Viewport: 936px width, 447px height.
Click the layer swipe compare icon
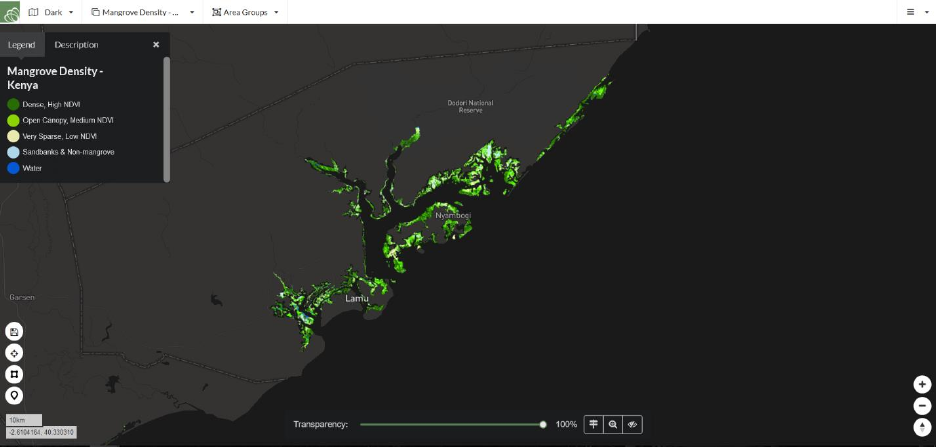click(x=593, y=424)
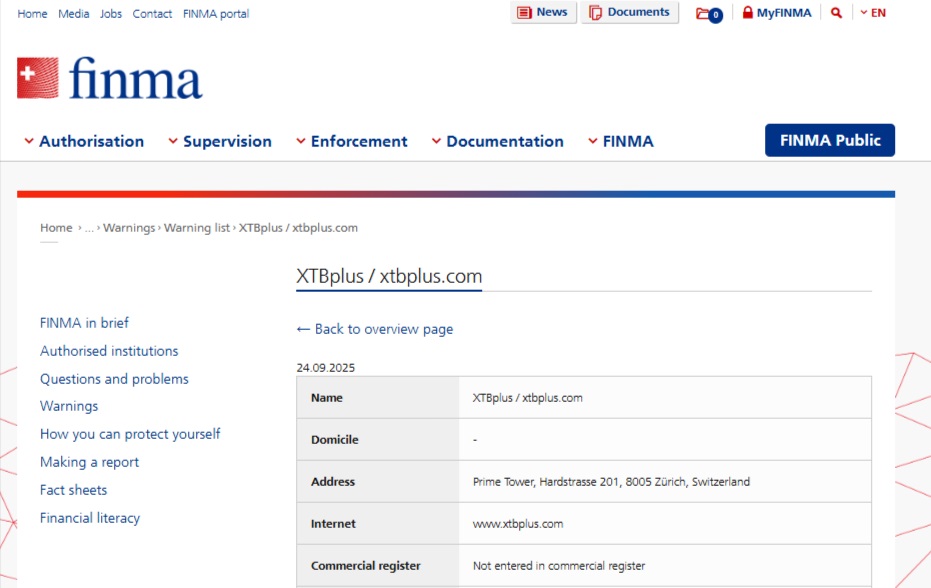This screenshot has width=931, height=588.
Task: Expand the Authorisation menu
Action: [84, 141]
※ ※ ※
An exact repeat of all the data is required, pictures excluded.

Viewport: 936px width, 447px height.
Click the layer swipe compare icon
click(x=593, y=424)
This screenshot has width=931, height=588.
Task: Expand the Authorisation menu
Action: [84, 141]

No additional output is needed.